## To be done
Rewrite the rows from the line with "Click the Italian flag next to TRENTO3-VERDE" to the line with "point(309,441)", changing "yellow" to "gold" and leaving everything else the same.

## Supplied information
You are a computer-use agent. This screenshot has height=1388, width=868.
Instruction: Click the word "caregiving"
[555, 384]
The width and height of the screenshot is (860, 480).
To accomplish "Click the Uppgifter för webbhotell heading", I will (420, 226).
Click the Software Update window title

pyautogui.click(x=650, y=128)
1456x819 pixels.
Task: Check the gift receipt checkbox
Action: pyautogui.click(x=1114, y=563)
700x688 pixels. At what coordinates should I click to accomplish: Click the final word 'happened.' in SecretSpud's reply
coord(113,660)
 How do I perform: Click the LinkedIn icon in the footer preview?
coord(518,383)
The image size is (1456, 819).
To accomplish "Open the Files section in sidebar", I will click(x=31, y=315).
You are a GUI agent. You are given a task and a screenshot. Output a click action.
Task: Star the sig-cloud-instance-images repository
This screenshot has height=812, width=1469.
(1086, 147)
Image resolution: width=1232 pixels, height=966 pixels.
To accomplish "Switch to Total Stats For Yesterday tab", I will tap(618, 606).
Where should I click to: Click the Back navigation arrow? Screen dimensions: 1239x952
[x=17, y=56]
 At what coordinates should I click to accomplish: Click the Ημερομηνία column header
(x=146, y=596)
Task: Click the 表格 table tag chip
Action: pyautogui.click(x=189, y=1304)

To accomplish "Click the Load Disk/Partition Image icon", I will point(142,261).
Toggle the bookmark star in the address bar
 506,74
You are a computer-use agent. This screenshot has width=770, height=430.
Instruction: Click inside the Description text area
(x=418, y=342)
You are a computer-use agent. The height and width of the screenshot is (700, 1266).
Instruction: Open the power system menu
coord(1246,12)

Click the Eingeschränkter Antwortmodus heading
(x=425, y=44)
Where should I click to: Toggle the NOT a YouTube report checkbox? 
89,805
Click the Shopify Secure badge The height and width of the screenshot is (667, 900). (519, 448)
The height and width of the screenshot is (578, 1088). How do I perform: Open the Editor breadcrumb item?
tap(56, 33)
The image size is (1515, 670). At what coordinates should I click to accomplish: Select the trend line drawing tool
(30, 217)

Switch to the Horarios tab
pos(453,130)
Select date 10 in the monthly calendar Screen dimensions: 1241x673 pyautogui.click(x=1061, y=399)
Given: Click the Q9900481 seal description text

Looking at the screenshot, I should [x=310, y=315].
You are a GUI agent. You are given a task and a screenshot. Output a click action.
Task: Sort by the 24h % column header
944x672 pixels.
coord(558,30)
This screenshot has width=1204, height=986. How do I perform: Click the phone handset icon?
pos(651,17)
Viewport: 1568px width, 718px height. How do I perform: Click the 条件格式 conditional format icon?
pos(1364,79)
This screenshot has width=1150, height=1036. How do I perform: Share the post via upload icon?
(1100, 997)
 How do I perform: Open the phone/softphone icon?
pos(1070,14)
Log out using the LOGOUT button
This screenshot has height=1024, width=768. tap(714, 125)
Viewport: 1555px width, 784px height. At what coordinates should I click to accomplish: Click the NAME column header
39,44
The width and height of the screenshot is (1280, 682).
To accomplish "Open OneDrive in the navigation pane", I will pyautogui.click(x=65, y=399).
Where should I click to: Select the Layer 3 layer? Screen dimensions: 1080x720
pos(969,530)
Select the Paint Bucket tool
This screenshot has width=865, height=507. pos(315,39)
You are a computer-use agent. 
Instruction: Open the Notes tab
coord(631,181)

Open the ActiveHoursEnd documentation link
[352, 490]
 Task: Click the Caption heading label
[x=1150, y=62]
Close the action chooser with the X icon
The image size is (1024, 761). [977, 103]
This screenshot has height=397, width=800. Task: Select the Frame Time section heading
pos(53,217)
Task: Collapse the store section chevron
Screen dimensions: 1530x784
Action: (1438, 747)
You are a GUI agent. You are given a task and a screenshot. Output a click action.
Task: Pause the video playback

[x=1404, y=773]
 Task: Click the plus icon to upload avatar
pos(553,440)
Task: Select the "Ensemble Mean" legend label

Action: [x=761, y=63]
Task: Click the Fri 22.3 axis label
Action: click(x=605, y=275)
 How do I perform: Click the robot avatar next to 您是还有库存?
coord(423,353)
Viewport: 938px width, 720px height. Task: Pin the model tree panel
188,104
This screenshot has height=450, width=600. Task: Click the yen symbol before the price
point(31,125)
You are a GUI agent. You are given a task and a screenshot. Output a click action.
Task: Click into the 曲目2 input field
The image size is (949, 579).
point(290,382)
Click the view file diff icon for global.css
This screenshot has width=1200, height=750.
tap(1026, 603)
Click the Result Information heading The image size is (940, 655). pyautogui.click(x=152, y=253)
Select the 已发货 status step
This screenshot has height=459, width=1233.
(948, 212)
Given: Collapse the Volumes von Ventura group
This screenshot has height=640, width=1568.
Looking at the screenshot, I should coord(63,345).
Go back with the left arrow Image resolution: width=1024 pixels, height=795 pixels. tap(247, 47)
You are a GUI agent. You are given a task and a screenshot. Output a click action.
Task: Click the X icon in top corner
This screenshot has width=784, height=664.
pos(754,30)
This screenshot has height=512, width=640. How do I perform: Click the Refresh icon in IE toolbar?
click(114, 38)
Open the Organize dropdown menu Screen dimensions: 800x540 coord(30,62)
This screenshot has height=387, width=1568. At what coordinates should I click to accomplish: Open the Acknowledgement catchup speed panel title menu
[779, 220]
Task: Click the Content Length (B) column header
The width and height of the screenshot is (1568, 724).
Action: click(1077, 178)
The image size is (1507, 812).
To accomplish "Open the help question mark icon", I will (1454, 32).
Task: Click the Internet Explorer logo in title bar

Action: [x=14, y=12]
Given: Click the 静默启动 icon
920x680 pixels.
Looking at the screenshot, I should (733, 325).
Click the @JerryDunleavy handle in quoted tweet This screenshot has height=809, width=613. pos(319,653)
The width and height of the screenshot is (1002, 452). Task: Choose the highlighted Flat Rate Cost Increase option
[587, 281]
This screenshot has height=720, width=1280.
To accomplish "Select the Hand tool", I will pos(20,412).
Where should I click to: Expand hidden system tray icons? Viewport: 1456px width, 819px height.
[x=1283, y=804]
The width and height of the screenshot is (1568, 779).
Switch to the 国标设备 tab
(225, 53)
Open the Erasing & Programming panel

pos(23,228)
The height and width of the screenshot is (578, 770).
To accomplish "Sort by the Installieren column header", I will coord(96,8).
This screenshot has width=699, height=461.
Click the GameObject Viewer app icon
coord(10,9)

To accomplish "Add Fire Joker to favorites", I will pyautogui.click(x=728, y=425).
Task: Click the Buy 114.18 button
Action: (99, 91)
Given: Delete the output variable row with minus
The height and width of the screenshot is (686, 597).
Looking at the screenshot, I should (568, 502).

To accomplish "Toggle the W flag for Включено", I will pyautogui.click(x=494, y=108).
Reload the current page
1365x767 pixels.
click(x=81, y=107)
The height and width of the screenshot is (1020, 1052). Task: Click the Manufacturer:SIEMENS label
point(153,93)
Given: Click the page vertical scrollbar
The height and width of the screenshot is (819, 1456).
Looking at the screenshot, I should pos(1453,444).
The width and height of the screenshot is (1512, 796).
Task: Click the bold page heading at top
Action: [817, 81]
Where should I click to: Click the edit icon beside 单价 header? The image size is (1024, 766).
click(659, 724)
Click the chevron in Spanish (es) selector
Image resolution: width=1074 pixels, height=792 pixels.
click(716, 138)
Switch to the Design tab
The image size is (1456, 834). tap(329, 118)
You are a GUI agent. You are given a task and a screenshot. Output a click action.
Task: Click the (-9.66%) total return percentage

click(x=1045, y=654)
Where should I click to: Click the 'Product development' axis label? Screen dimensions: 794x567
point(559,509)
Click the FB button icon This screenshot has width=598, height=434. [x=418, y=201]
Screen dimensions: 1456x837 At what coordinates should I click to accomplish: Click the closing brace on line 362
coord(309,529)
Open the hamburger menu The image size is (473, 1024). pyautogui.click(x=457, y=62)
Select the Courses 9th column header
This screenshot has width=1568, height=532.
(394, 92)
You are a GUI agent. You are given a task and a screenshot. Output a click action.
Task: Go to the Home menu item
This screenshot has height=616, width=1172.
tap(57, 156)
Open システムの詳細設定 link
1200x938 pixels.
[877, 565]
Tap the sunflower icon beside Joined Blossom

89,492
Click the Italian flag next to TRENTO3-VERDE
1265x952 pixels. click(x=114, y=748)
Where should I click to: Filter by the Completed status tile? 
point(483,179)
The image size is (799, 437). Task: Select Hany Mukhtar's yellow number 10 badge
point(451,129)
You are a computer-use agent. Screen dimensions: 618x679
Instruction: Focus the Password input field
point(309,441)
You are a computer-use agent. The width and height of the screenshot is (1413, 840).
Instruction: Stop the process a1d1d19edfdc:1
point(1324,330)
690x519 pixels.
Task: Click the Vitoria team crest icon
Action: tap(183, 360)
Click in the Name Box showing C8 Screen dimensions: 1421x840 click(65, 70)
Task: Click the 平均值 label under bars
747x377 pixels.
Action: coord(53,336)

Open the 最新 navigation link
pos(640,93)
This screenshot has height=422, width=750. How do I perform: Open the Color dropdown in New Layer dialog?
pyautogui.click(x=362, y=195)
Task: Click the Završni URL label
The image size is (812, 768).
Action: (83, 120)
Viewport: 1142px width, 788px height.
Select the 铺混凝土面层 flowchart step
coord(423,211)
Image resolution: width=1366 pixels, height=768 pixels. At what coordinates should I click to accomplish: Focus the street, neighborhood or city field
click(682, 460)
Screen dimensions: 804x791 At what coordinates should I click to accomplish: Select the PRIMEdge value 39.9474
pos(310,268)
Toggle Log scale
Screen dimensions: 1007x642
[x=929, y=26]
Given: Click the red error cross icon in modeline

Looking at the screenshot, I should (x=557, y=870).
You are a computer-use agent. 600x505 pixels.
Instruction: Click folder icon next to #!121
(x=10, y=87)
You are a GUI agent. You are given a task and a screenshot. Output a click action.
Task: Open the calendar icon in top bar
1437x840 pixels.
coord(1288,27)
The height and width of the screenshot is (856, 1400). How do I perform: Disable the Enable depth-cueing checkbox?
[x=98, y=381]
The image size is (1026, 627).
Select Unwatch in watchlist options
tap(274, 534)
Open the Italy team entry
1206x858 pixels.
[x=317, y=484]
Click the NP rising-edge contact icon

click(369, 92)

## Reply
Click the Italian flag next to TRENTO3-VERDE
1265x952 pixels. click(x=114, y=748)
Where should I click to: Filter by the Completed status tile? 
point(483,179)
The image size is (799, 437). Task: Select Hany Mukhtar's gold number 10 badge
point(451,129)
You are a computer-use agent. Screen dimensions: 618x679
Instruction: Focus the Password input field
point(309,441)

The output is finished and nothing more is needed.